第2話
痣らしきものを見つけてから、何日かが過ぎた。最初は薄い影のようだったのに、今では判読できない文字が刻まれているほど濃い。
そんな痣に対して茉央は不気味に感じ、助けを求めるために洗面所からリビングへ移動をする。
「ねぇ、陸。左薬指の痣が日に日に濃くなっているんだけど、こういう時って何処の病院に行けばいいかな」
「そうなの。心配だから見せて」
スマホでゲームをしていた陸に尋ねると、中断をして茉央の痣を確認する。何度も見ているから、不思議に思っている茉央に対して衝撃的なことを告げる。
「……痣ないけど」
「えっ?」
申し訳なさそうな表情で言われた事は、信じがたい事で思わず聞き返す。
これが見えないとはあり得るのかと、 思うほどに、茉央の目には青くハッキリと痣というよりかは刺青にすら感じられる痕がある。
「もしかして疲れてる?」
茉央はふざけているのかと言いたくなったが、陸の心配している顔を見るに、ふざけている訳ではないとすぐに分かった。
分かったからこそ一気に背筋が凍り、恐怖が迸る。
自分には一体何が見えているのだという事実を突きつけられた茉央は、痣を隠すように左薬指をぎゅっと握った。

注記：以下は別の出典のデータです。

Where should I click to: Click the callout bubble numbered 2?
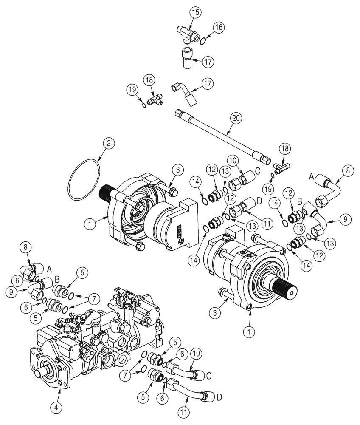pos(108,143)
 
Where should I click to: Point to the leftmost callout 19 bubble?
pos(132,89)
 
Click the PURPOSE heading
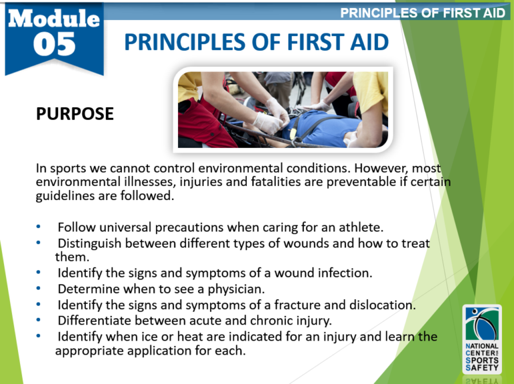[74, 114]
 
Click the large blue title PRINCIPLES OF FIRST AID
[256, 43]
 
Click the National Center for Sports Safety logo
[481, 337]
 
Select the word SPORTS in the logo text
[481, 359]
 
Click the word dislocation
[382, 305]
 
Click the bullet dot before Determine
[39, 289]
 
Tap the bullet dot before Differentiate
[39, 321]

「そう、かもしれない。ちょっと仕事とかで忙しいから」
「じゃあ、もう寝よっか。俺も一緒に寝るからさ」
誤魔化すように目を俯いた茉央に対して、陸は微笑みながら一緒に寝室に行こうと誘ってくれる。
普段は零時になるまでゲームをしているのに、自分の体調を優先してくれた優しさに、愛おしさとほんの少しの罪悪感が甘くて苦い。
こくりと頷いて一緒にベッドに入れば、茉央はぎゅっと甘えるように陸を抱きしめる。
「今日はやけに甘えん坊だね」
何も言わなくなった茉央の背中を、ぽんぼんっと軽く叩いてくれたら、だんだんと眠たくなってきた。
「おやすみ」
茉央から寝息が聞こえることを確認すると、陸も瞼を閉じて夢の世界へと向かう。
あどけない寝顔を見せる陸を、真っ赤な目が恨めしそうに睨みつけていた。
朝日を浴び、起きた茉央は背伸びをする。不本意で視界に映った痣は昨日よりも不気味に感じた。
茉央は夢じゃなかったんだと不安になるが、隣にいる陸の寝顔を見ると和らぐ。つい、柔らかい頬を優しく撫でる。
「……ふふっ」
無意識に甘えるように手に擦り寄る陸を見て、幸せが零れてしまった。そろそろ朝ご飯を作らなくちゃと、リビングに向かう。
せっかくの休日だからと綺麗に整理されたキッチンで、鼻歌混じりに大好きなふわふわなパンケーキを手慣れた手つきで焼く。
穏やかな陽射しに、痣の青さが少しだけ沈んで見えた。
──ガシャン!
「な、なに!」
寝室から何かが割れる音が響き渡る。茉央の脳裏に浮かんだのは、未だ眠りについている陸のこと。
「陸大丈夫? ……きゃああああああ!」
心配と不安から火を止めて駆け足で寝室の扉を開ける。茉央の脳は目の前に広がった光景を拒絶した。
窓が割れており、陸の左側の手足などに破片が突き刺さっている。滴り落ちる血は、傷口から肌を赤に染める。陸はその痛みで起きていた。
「だ、大丈夫……。救急車呼んでもらえる?」
悲鳴をあげている茉央を心配かけないようにと、弱々しくも笑みを浮かべる陸。
電話の向こうで響く声も、言葉として茉央の頭に入ってこなかった。
気づけば、陸は既に運ばれていた。警察が何を言っているのか、自分が何を伝えたかも分からない。
「石みたいな物も見当たらないし、劣化していた訳でもないです。割れるのは不自然ですね」
警察は淡々と報告を伝えてくれたが、身体が硬直し、現実を拒絶する。心が置いていかれたまま、気がつけば夕暮れだった。
時計の音だけが響く部屋で、茉央は唇を軽く噛み耐える。病院から陸の手術は無事に成功をしたのを電話越しに聞いて、緊張の糸が茉央を解放された。
「なんで陸が……」
不幸な出来事と張り詰めた心がほどけ、茉央は独りぼっちの部屋で静かに涙を流す。
「今日はもう食べたくないや」
暫く泣いた後、すっかり外は暗くなり晩ご飯を作る気力もなく、ソファーで眠りにつく。
ソファーで眠りについた茉央の涙が乾いた頃。
──薄桃色に染まった目尻を、真っ黒な指がゆっくりと這った。